● O que fazer:
1. Transcreva da reportagem tudo o que vai de "Antes de viajarmos" até "direção da Funai.".
2. Reescreva as linhas que vêm depois da reportagem, do começo delas até a linha que contém "pos(420,245)", trocando "scrollbar" por "scroll bar" e deixando todo o resto como está. Não inclua as imagens na resposta.

● Trecho da fonte:

10 Setembro 2022
Administração de Campinápolis não obteve licença ambiental nem autorização da Funai.
A reportagem é de Marcos Hermanson Pomar, Tatiana Merlino e João Peres, publicada por O Joio e o Trigo, 08-09-2022.
Ladeada pelo Cerrado, a estrada de chão que corta a Terra Indígena Parabubure reserva, ao final, uma surpresa: a mata dá lugar a um descampado. Em algumas partes, a terra está preta, há cinzas. Em outras, as raízes e os troncos ainda estão pelo chão, e pequenas árvores permanecem de pé, indicando que se trata de um processo de desmatamento recente, ainda em curso. Caminhamos alguns metros, dirigimos de um lado a outro, erguemos o drone na tentativa de dimensionar a área derrubada.
Antes de viajarmos a Mato Grosso, a notícia informal trazida por líderes indígenas e pesquisadores era de que mais uma lavoura para plantio em larga escala estava sendo aberta. A exemplo da também terra Xavante Sangradouro, Parabubure estaria pronta para aderir ao modelo de “parceria” com fazendeiros estimulado pela atual direção da Funai.

● Linhas da tarefa:
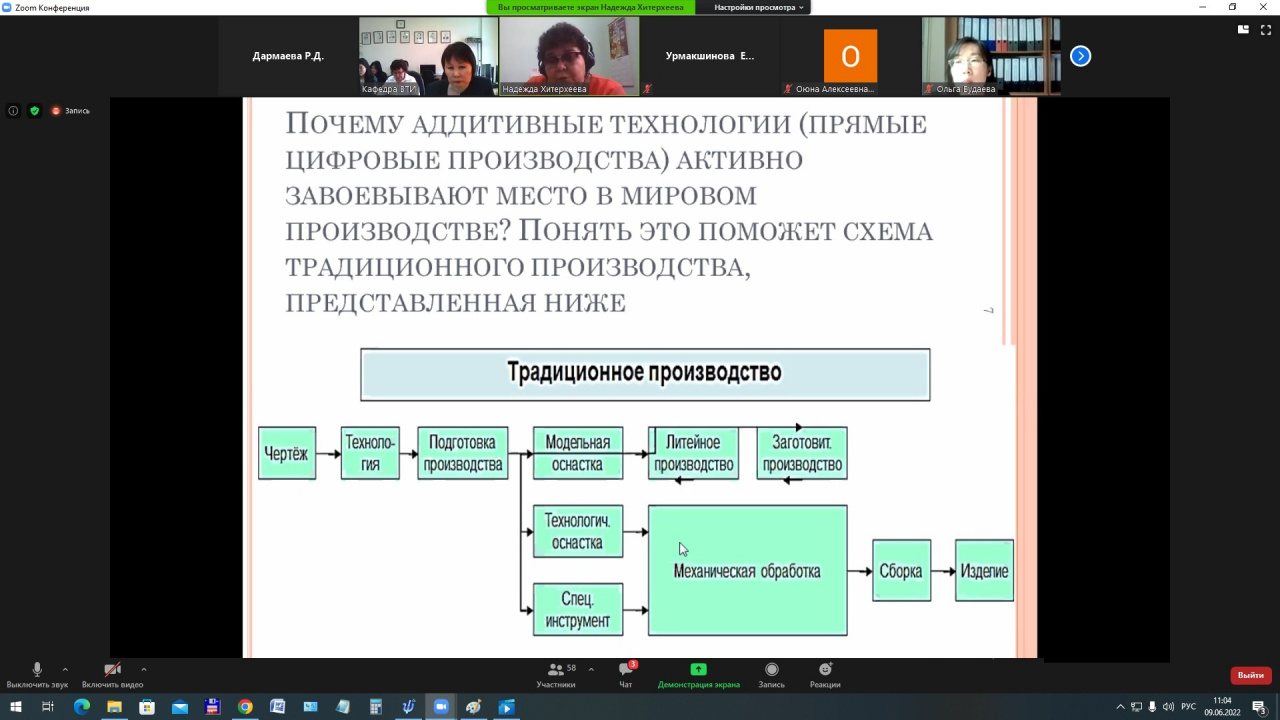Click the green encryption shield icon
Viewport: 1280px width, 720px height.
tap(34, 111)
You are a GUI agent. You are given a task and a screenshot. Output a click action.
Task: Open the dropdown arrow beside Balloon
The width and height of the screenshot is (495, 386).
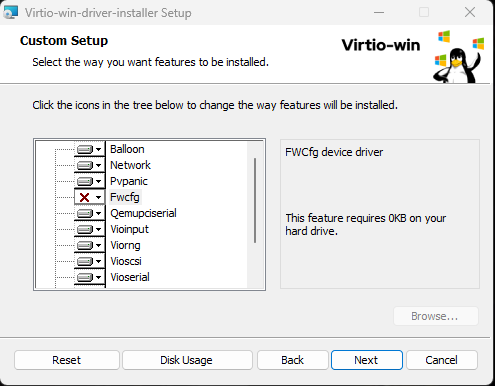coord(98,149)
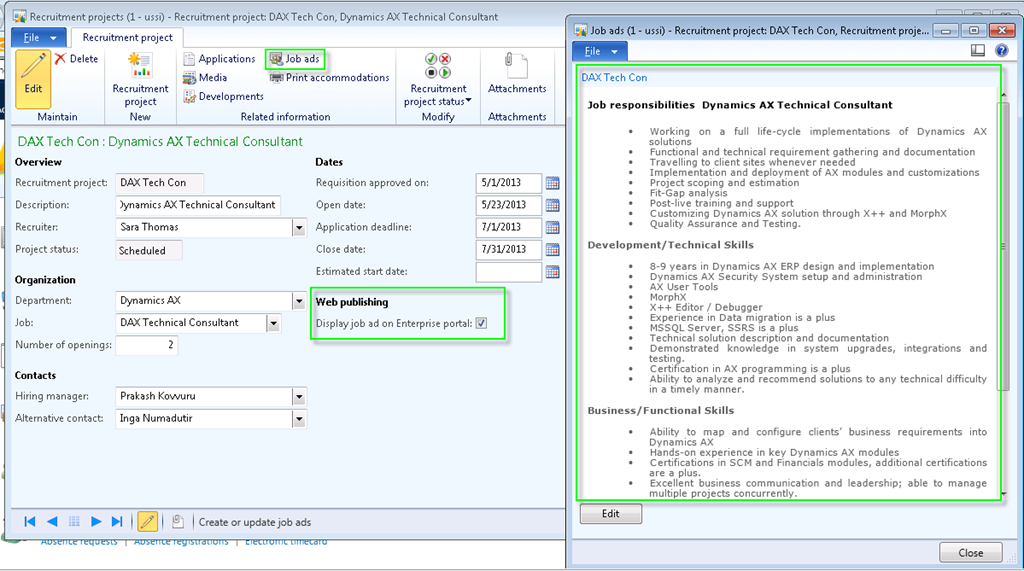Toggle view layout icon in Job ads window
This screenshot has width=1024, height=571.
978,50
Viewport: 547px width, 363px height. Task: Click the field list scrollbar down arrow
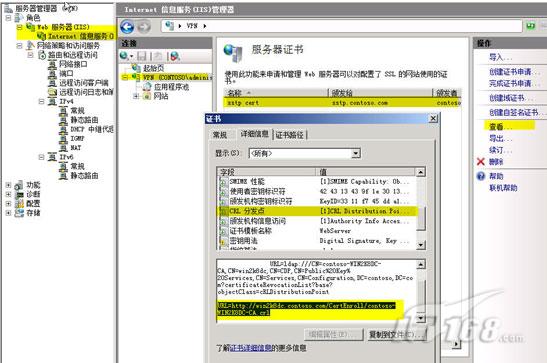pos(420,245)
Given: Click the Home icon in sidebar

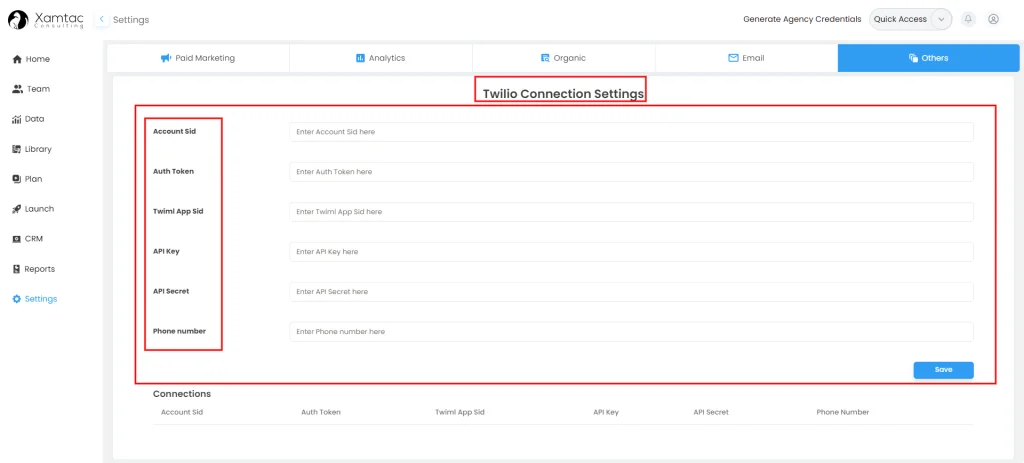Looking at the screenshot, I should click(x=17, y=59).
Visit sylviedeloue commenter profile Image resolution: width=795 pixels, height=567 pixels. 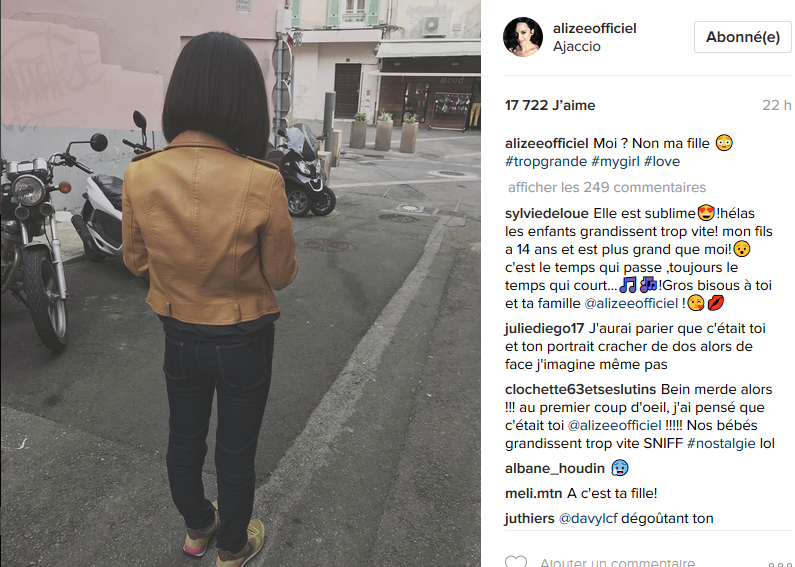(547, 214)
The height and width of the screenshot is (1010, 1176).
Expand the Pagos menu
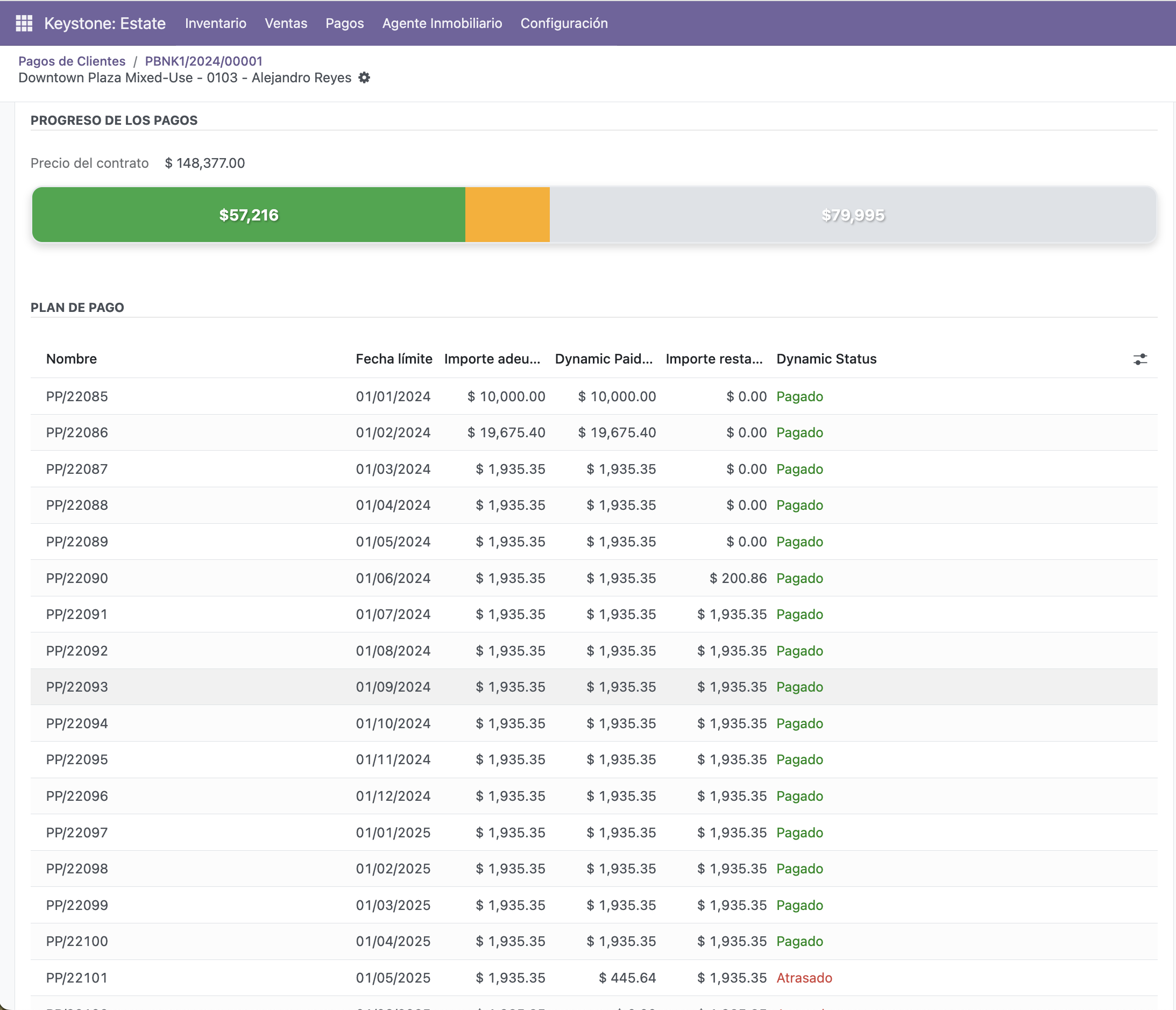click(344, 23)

● Respostas do exercício:
1.
Antes de viajarmos a Mato Grosso, a notícia informal trazida por líderes indígenas e pesquisadores era de que mais uma lavoura para plantio em larga escala estava sendo aberta. A exemplo da também terra Xavante Sangradouro, Parabubure estaria pronta para aderir ao modelo de “parceria” com fazendeiros estimulado pela atual direção da Funai.

2.
Click the green encryption shield icon
Viewport: 1280px width, 720px height.
tap(34, 111)
You are a GUI agent. You are given a task and a screenshot. Output a click action.
Task: Open the dropdown arrow beside Balloon
The width and height of the screenshot is (495, 386).
coord(98,149)
Toggle view layout icon in Job ads window
This screenshot has width=1024, height=571.
978,50
Viewport: 547px width, 363px height. Task: Click the field list scroll bar down arrow
pos(420,245)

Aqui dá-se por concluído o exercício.